Ras Papua Melanesoid
mencapai kebudayaan Mesolitikum. Hal ini dilihat dari peralatan terbuat daru
batu yang sudah di asah sebagian. Mereka juga sudah mulai hidup semi sedenter,
dengan tinggal di gua-gua yang dikenal dengan abris sous roche.
Kesimpulan tentang kehidupan mereka yang sudah semi sedenter juga didukung
dengan penemuan samapah dapur yang dikenal dengan kjokkenmoddinger.
Sisa-sisa kebudayaan Bacson-Hoabinh dapat diuraikan berikut ini :
Kapak Sumatra
Kapak Sumatra (pebble),
disebut Kapak Sumatra karena jenis kapak genggam ini banyak ditemukan di
wilayah Sumatra. Jenis kapak Sumatra dimungkinkan dibawa oleh pendatang dari
Teluk Tonkin, yaitu jenis bangsa Melanesoid. Termasuk dalam garis ini adalah
orang Sakai di Siak, Semang di Malaysia, dan Papua Melanesoid di Irian Barat.
Kapak Pendek (hache
courte)
Kapak pendek sering
dikatakan sebagai alat yang aneh. Alat ini bentuknya kira-kira setengah
lingkaran dan bagian tajamnya terdapat pada bagian lengkung. Alat ini dikatakan
hanya terdapat pada zaman Mesolitikum.
Batu Pipisan (batu
gilingan)
Alat ini di samping untuk
menggiling makanan, dimungkinkan juga untuk menghaluskan cat merah. Warna merah
dimungkinkan terkait dengan kehidupan religius masyarakat pendukungnya, yaitu
sebagai simbol kekuatan dan menambah tenaga hidupnya.
Kapak Protoneolith
Dikatakan protoneolith
karena alat ini masih memiliki ciri Mesolitikum yang kasar. Namun. Bagian
tajamnya sudah dihaluskan dan licin karena melalui proses pengasahan.
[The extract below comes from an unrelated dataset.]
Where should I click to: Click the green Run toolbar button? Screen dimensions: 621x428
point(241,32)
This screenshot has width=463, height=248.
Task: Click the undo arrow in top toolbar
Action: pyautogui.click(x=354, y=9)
B. Kebudayaan Dongson (2000 – 300 SM)
Kebudayaan
Đông Sơn adalah
kebudayaan zaman
Perunggu yang
berkembang di Lembah Sông Hồng, Vietnam. Kebudayaan ini juga berkembang di Asia Tenggara, termasuk di Nusantara dari sekitar 1000 SM sampai 1 SM.
Kebudayaan Dongson mulai berkembang di
Indochina pada masa peralihan dari periode Mesolitik dan Neolitik yang kemudian periode Megalitik. Pengaruh kebudayaan Dongson ini juga
berkembang menuju Nusantara yang kemudian dikenal sebagai masa kebudayaan Perunggu
Kebudayaan Dongson secara keseluruhan
dapat dinyatakan sebagai hasil karya kelompok bangsa Austronesia yang terutama menetap di pesisir Annam, yang berkembang antara abad ke-5 hingga abad ke-2 Sebelum Masehi.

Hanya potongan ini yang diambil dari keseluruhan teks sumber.